17. Governance Elements
Government is who rules; governance is how they rule (Rule implementations).
Any business or organization exists to fulfill a purpose.
To complete the objective requires that decisions are made, rules and practices are defined, and policies and procedures are in place to guide the organization in its pursuit of achieving its goals and mission.
Laws and regulations guide the development of standards which cultivate policies which result in procedures
- Procedures are the detailed steps to complete a task that support departmental or organizational policies.
- Policies are put in place by organizational governance, such as executive management, to provide guidance in all activities to ensure that the organization supports industry standards and regulations.
- Standards are often used by governance teams to provide a framework to introduce policies and procedures in support of regulations.
- Regulations are commonly issued in the form of laws, usually from government (not to be confused with governance) and typically carry financial penalties for non-compliance.
Regulations and Laws
Regulations and associated fines and penalties can be imposed by governments at the national, regional, or local level.
Examples:
- Health Insurance Portability and Accountability Act (HIPAA) of 1996 controlled protected health information (PHI) in the United States.

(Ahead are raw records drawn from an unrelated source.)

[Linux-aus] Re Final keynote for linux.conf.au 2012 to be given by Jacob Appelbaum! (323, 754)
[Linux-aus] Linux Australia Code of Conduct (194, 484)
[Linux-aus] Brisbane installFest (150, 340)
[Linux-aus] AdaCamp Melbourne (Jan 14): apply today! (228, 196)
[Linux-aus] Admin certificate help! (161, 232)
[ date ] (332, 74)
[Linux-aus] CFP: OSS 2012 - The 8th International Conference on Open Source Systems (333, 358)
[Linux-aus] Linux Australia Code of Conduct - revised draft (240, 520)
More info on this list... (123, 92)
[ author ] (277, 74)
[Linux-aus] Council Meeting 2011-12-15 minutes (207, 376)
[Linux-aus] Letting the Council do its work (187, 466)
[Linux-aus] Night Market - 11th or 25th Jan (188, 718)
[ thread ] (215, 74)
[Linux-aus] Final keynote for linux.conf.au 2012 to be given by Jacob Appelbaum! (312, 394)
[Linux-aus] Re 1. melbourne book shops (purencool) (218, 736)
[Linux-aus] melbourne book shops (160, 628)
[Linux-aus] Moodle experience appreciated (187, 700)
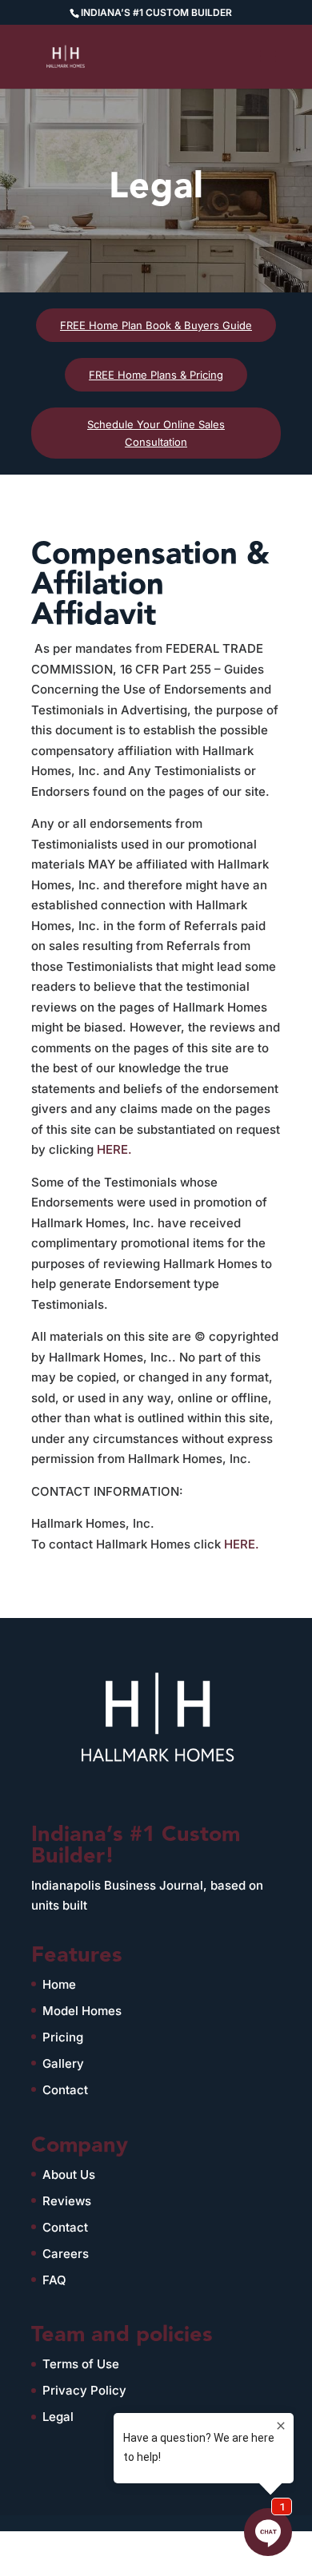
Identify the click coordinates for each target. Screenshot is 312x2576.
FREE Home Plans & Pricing (156, 374)
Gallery (63, 2063)
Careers (65, 2253)
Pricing (62, 2037)
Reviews (66, 2200)
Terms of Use (80, 2363)
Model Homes (82, 2010)
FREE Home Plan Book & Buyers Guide (156, 325)
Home (59, 1984)
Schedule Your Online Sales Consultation (156, 433)
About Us (68, 2174)
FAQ (54, 2280)
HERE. (114, 1149)
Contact (65, 2089)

- General Data Protection Regulation (GDPR) controlled Personally Identifiable Information (PII) in the EU.
Standards
Organizations use multiple standards as part of their information systems security programs, both as compliance documents and as advisories or guidelines. (In simple terms: Standard means standard like facts, this is this cannot change that.)
It has a wide range of issues and ideas that may provide assurance that an organization is operating with policies and procedures that support regulations and widely accepted best practices.
Examples:
- The International Organization for Standardization (ISO) develops and publishes international standards on a variety of technical subjects, including information systems and information security, as well as encryption standards.
- Many of the standards issued by NIST (National Institute of Standards and Technology) are requirements for U.S. government agencies and are considered recommended standards by industries worldwide.
- Thanks to the Internet Engineering Task Force (IETF), there are standards in communication protocols that ensure all computers can connect with each other across borders, even when the operators do not speak the same language.
- The Institute of Electrical and Electronics Engineers (IEEE) also sets standards for telecommunications, computer engineering, and similar disciplines.
Policies
- Policy is informed by applicable law(s) and specifies which standards and guidelines the organization will follow.
- Policy is broad but not detailed.
- It establishes context and sets out strategic direction and priorities.
- Governance policies are used to moderate and control decision-making, to ensure compliance when necessary, and to guide the creation and implementation of other policies.
- Policies are often written at many levels across the organization. High-level governance policies are used by senior executives to shape and control decision-making processes.
- Policies are implemented, or carried out, by people; for that, someone must expand the policies from statements of intent and direction into step-by-step instructions, or procedures.